By adopting the configuration of the present invention, even for a handpiece having a different resonance frequency, it is possible to easily calculate the deviation from the output frequency and monitor the abnormality.

[0035]

As described above, according to the present invention, the output frequency of a plurality of treatment tools can be easily monitored in a frequency range corresponding to the resonance frequency for each treatment tool. .

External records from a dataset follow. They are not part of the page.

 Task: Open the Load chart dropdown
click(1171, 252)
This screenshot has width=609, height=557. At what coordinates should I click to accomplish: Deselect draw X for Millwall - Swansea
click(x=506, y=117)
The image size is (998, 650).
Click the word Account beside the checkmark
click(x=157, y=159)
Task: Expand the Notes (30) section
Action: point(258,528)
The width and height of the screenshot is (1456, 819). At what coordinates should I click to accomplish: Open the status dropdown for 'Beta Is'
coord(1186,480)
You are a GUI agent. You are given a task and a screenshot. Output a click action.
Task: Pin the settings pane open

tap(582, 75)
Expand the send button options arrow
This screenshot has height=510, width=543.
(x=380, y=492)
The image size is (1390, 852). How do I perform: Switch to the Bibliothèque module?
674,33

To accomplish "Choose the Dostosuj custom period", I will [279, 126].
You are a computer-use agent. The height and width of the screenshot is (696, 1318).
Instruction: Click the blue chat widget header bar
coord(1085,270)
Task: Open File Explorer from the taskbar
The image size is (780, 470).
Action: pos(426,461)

[Brief description of the drawings]

FIG. 1 is a configuration diagram showing a configuration of an ultrasonic operation apparatus according to an embodiment of the present invention.

FIG. 2 is a block diagram showing a configuration of an apparatus main body of FIG. 1;

FIG. 3 is a flowchart for explaining the operation of the apparatus main body of FIG. 2;

[Description of Signs] 1 ... Ultrasonic surgical apparatus 2 ... Device main body 3,4 ... Hand piece 5 ... Foot switch 10 ... CPU 11 ... DDS 12 ... Amplifying unit 13 ... Output detecting unit 14 ... Phase comparator 15 ... UP / DOWN Counter 21: Digital PLL

Claims (2)

[Claims] 1. An ultrasonic drive signal oscillating means having an input section for inputting digital frequency data, oscillating a drive signal for driving an ultrasonic transducer based on the digital frequency data, and supplying the ultrasonic drive to the ultrasonic transducer. Based on the drive signal
Resonance frequency setting means for setting the digital frequency data to a resonance frequency of the ultrasonic vibrator; monitoring for monitoring a driving state of the ultrasonic vibrator based on the digital frequency data set by the resonance frequency setting means And an ultrasonic surgical device. 2. An ultrasonic vibrator for ultrasonic vibration, a handpiece for treating a living body by the ultrasonic vibration, and an input unit for inputting digital frequency data, the ultrasonic wave based on the digital frequency data Ultrasonic drive signal oscillating means for oscillating a drive signal for driving the vibrator, based on the drive signal supplied to the ultrasonic vibrator,
Resonance frequency setting means for setting the digital frequency data to the resonance frequency of the ultrasonic transducer; andmonitoring means for monitoring the digital frequency data set by the resonance frequency setting means according to the handpiece. An ultrasonic surgical apparatus characterized by the above-mentioned.